Notice again what saves him: Faith! He is saved by faith, and not by his returning to give thanks to Jesus. So often this text is misused in such a way that it becomes a moralistic lesson in giving thanks. Of course, you should give thanks to God, not just when He does spectacular things like cure leprosy, but at all times, in all circumstances. You should give thanks for all the blessings He showers down upon you, including when He blesses you by laying a cross upon you. Thanksgiving is one component of prayer that we often neglect, and so we should make it a habit always to give thanks. But that’s not the point of the text. The point of the text is faith in Jesus Christ. The Samaritan has it. The other nine don’t. The evidence of the Samaritan’s faith in Jesus Christ is that he returns and gives thanks.

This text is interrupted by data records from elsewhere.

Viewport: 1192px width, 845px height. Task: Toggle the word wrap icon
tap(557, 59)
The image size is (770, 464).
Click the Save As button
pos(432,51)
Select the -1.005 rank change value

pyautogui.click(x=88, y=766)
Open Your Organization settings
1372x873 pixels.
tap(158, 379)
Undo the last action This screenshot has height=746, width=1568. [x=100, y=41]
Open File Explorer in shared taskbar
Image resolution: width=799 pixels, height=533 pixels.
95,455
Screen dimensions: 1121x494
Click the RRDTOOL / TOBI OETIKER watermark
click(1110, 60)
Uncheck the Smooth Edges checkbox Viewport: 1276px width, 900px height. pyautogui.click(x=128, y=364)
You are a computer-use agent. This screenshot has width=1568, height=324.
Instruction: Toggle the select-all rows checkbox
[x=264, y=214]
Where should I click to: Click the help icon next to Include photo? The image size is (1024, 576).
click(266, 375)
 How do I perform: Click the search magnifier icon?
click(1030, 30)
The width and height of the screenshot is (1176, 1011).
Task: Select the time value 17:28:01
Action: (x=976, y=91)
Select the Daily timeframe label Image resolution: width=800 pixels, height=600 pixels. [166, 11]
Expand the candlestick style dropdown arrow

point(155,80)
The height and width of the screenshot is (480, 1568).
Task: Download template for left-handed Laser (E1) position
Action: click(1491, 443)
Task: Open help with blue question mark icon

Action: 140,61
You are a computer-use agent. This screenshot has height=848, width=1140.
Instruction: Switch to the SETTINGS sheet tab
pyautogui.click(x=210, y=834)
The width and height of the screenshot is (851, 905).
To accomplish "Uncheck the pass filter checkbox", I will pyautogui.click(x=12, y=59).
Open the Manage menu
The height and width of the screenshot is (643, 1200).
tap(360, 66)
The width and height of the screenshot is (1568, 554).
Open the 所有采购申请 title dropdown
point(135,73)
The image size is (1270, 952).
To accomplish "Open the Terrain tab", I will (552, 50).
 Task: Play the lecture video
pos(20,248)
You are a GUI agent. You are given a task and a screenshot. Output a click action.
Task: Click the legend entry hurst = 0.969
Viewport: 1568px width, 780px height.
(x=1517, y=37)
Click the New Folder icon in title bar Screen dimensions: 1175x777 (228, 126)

The Samaritan’s faith saves him. But what is faith and how does it save? Faith is trust. Faith is trust in Jesus Christ alone for the forgiveness of sins, eternal life, and salvation. This definition of faith is very important if we are to understand how faith saves. You see, faith is NOT the one good work I get to do to earn my salvation. Faith does not earn salvation any more than any other good work. Christ has earned your salvation by His sin atoning work, His fulfillment of the Law on your behalf, His suffering, death, and resurrection. Faith does not earn your salvation. Faith receives your salvation. Faith receives the salvation earned for you by your Lord Jesus Christ. Faith is the receiving hands of the beggar who has done nothing to merit the gift of his benefactor. Faith is simply trust in the benefactor, Jesus Christ. Faith is not intellectual knowledge. Faith is not the ability to confess, to speak Christian doctrine. Faith is simply trust. It is trust in Christ. And so even infants can have faith. You can even have faith when you are sleeping or incapacitated. Even those suffering with Alzheimer’s or dementia can have faith, because again, faith is simply trust.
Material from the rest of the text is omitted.